Bladder Cancer-Derived Small Extracellular Vesicles Promote Tumor Angiogenesis by Inducing HBP-Related Metabolic Reprogramming and SerRS O-GlcNAcylation in Endothelial Cells

A malformed tumour vascular network provokes the nutrient-deprived tumour microenvironment (TME), which conversely activates endothelial cell (EC) functions and stimulates neovascularization. Emerging evidence suggests that the flexible metabolic adaptability of tumour cells helps to establish a metabolic symbiosis among various cell subpopulations in the fluctuating TME. In this study, the authors propose a novel metabolic link between bladder cancer (BCa) cells and ECs in the nutrient-scarce TME, in which BCa-secreted glutamine-fructose-6-phosphate aminotransferase 1 (GFAT1) via small extracellular vesicles (sEVs) reprograms glucose metabolism by increasing hexosamine biosynthesis pathway flux in ECs and thus enhances O-GlcNAcylation.

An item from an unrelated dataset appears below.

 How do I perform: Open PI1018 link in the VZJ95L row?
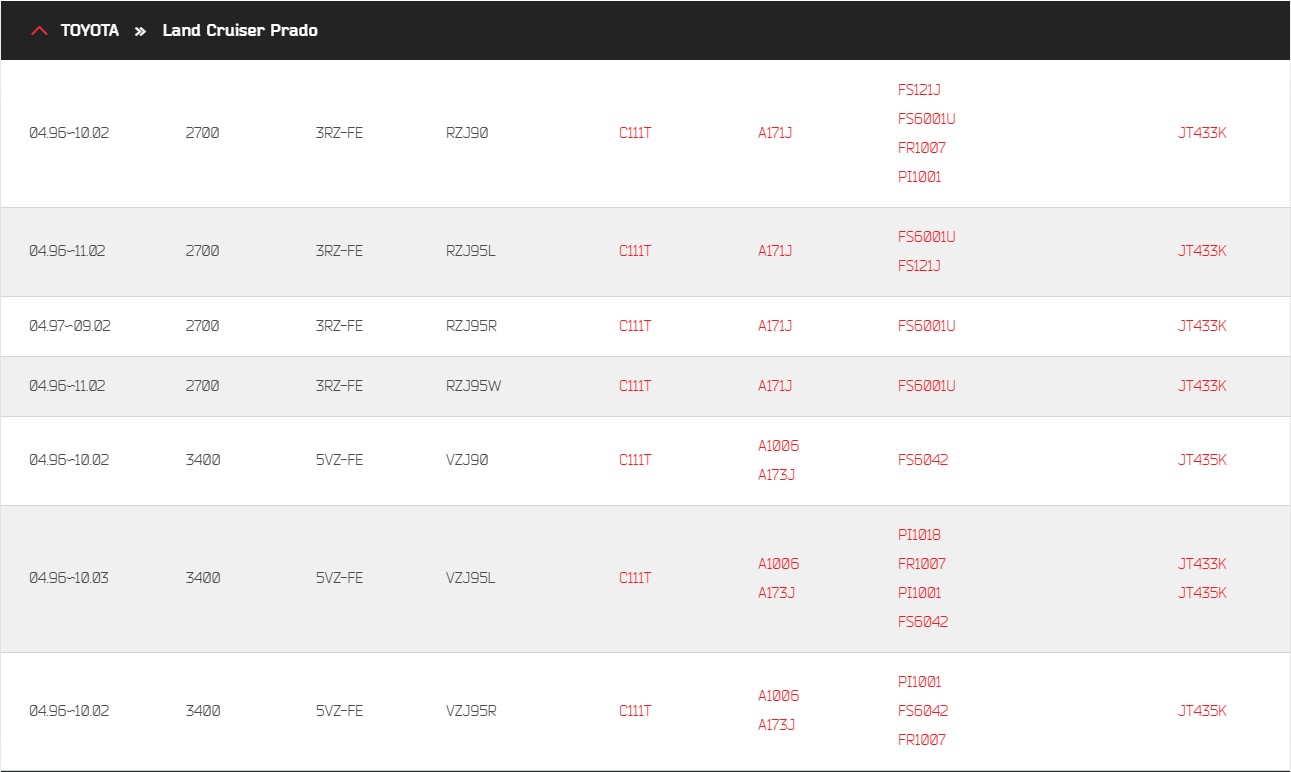click(x=919, y=535)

Moreover, seryl-tRNA synthetase (SerRS) O-GlcNAcylation at serine 101 in ECs promotes its degradation by ubiquitination and impeded importin alpha 5-mediated nuclear translocation. Intranuclear SerRS attenuates vascular endothelial growth factor transcription by competitively binding to the GC-rich region of the proximal promotor. Additionally, GFAT1 knockout in tumour cells blocks SerRS O-GlcNAcylation in ECs and attenuates angiogenesis both in vitro and in vivo. However, administration of GFAT1-overexpressing BCa cells-derived sEVs increase the angiogenetic activity in the ECs of GFAT1-knockout mice. In summary, this study suggests that inhibiting sEV-mediated GFAT1 secretion from BCa cells and targeting SerRS O-GlcNAcylation in ECs may serve as novel strategies for BCa antiangiogenetic therapy.

Automated summary

This study proposes a novel metabolic link between bladder cancer cells and endothelial cells in the nutrient-scarce tumor microenvironment. The secretion of GFAT1 from bladder cancer cells via small extracellular vesicles reprograms glucose metabolism in endothelial cells, enhancing angiogenesis. Furthermore, O-GlcNAcylation of SerRS in endothelial cells regulates vascular endothelial growth factor transcription and contributes to angiogenesis.